[EXTRACTED DATA Boundary: Start]
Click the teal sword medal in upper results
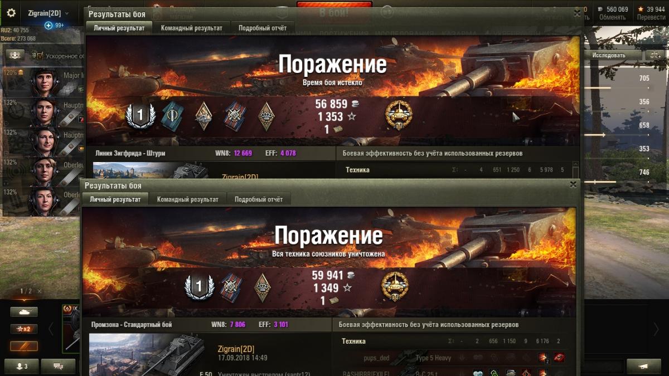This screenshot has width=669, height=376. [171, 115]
[EXTRACTED DATA Boundary: End]
[EXTRACTED DATA Boundary: Start]
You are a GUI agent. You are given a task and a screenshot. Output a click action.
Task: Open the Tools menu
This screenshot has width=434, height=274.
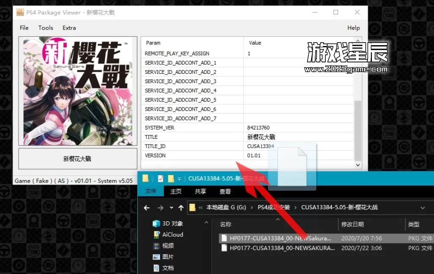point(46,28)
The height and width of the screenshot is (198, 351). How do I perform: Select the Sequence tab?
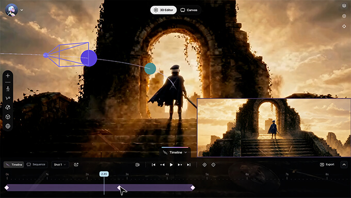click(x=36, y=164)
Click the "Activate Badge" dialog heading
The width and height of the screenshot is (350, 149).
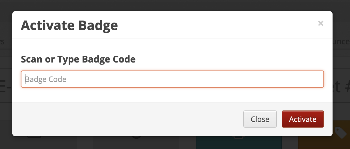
[EXTRACTED DATA Boundary: End]
[EXTRACTED DATA Boundary: Start]
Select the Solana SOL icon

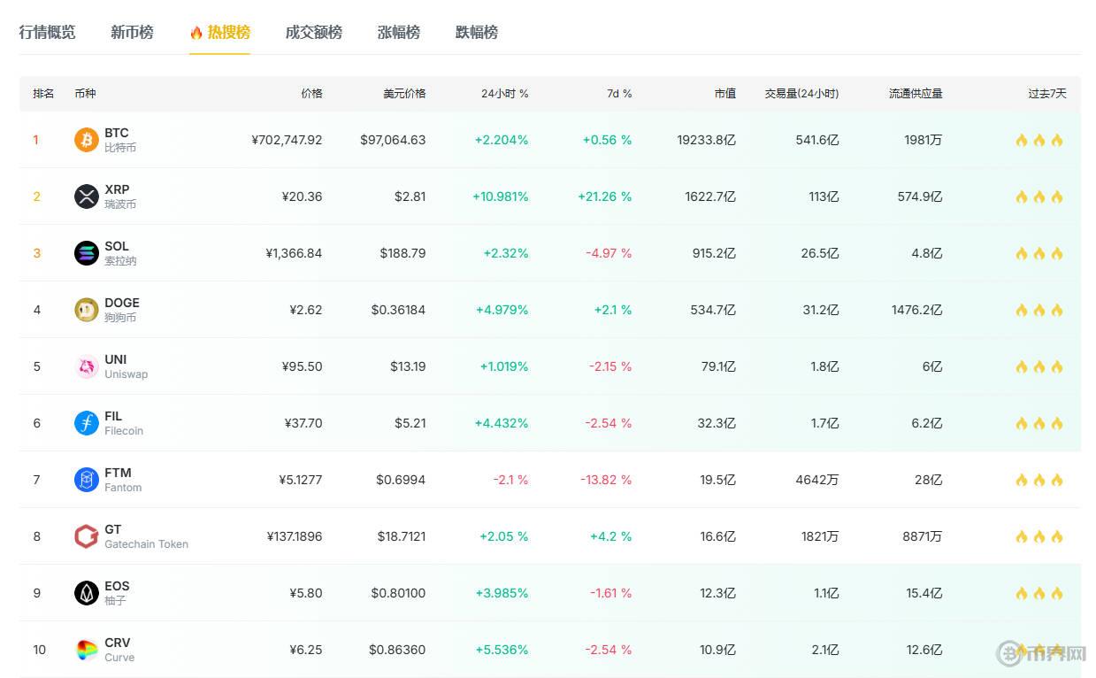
[EXTRACTED DATA Boundary: End]
— PROBLEM TO SOLVE —
Extract the part of the records that opens with the line containing "This screenshot has width=434, height=274." and closes with the line containing "The width and". Take only those lines, exactly, and no pictures.

— EXERCISE ANSWER —
This screenshot has width=434, height=274.
point(46,28)
The height and width of the screenshot is (198, 351). How do I perform: Select the Sequence tab?
click(x=36, y=164)
Click the "Activate Badge" dialog heading
The width and height of the screenshot is (350, 149).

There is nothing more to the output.